Prereqs
- On Arista 7060‑CX‑32S‑R for GPU‑04 only: enable lossless RoCEv2 on GPU‑04’s ports and matching FlashBlade uplinks
- MTU ≈ 9214, PFC priority 3, DCBX IEEE, QoS trust DSCP
- Use scripts/arista_eos_gpu04_template.txt, replace placeholders with real port IDs, apply, then verify:
- show priority-flow-control interfaces
- show dcbx interface detail
- show interfaces counters queues
- De‑bond GPU‑04’s two 100G interfaces so they are discrete (RDMA disallows LACP on data paths).

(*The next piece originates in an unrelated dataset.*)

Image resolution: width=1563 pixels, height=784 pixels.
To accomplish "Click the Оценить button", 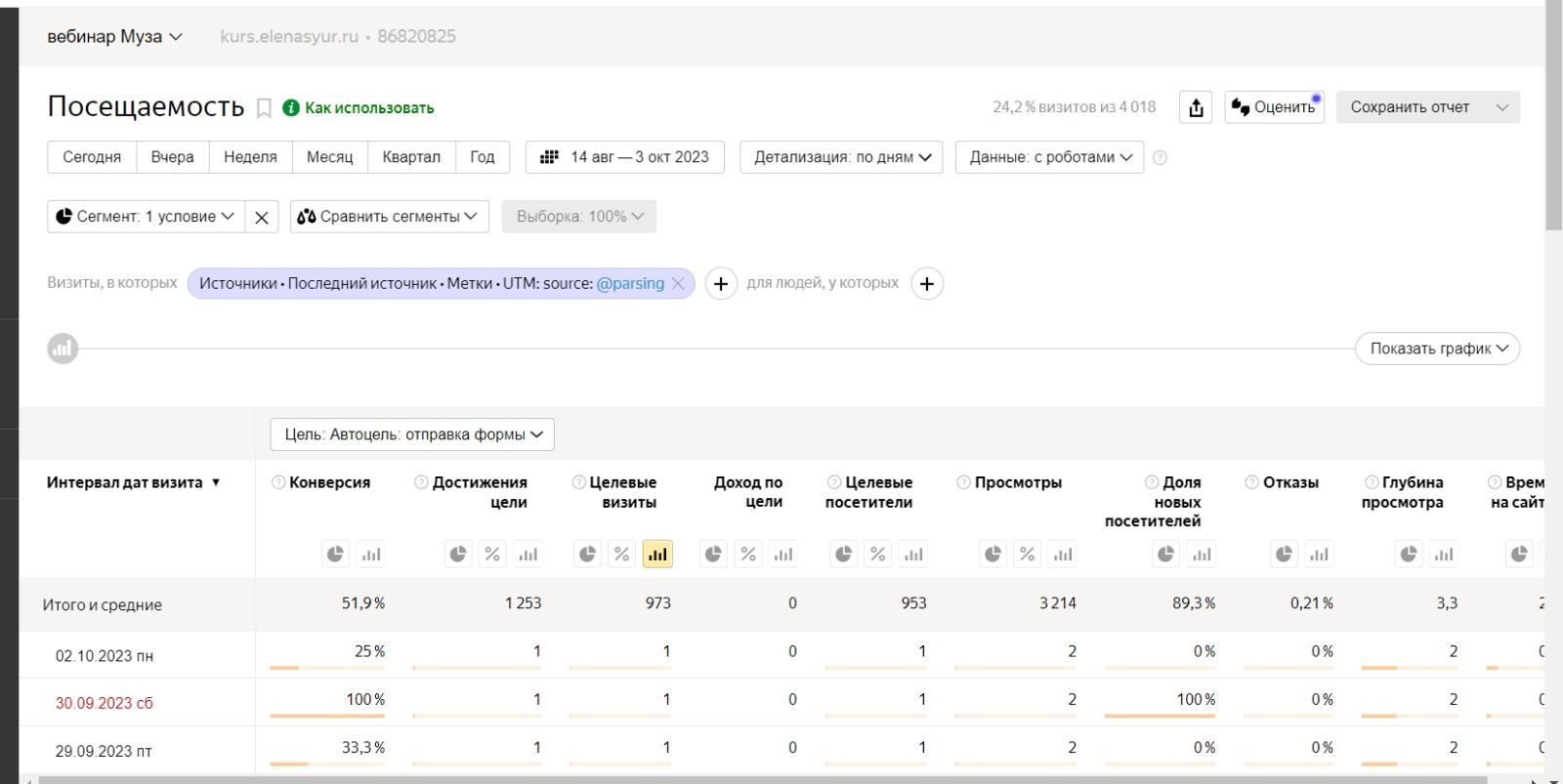I will coord(1274,107).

- Ensure FlashBlade export is available (default /fsaai-shared) on 10.7.182.0/24 and DNS s500-data.fsaai.lab resolves to data VIPs (10.7.182.60–.63).
Configure env for GPU‑04
- Edit env/fsaai-gpu-04.env:
- Set IFACE0=<100G interface name> (not the bond) and HOST_IP0=<unused 10.7.182.x/24>
- Optionally add IFACE1 and HOST_IP1 for dual-path later
- Optionally pin FB_VIP0/FB_VIP1 (else DNS round robin is used)
Run setup and validation
- make init
- sudo bash scripts/fb_rdma_setup.sh --env env/fsaai-gpu-04.env
- sudo bash scripts/fb_rdma_validate.sh --env env/fsaai-gpu-04.env
What success looks like
- nfsstat -m shows mounts with proto=rdma and vers=3
- 8972-byte pings succeed to the FB VIP(s) from the matching interface(s)
- The I/O smoke test completes without errors
Cleanup (optional)
- sudo bash scripts/fb_rdma_cleanup.sh --env env/fsaai-gpu-04.env
Notes
- RDMA detection is vendor-agnostic (proceeds if ibv_devices lists any HCA).
- The scripts fail fast if a specified RDMA interface is part of a bond/team.
- Defaults align to the lab doc: 10.7.182.0/24 data, s500-data.fsaai.lab, /fsaai-shared, MTU=9000, nconnect=4.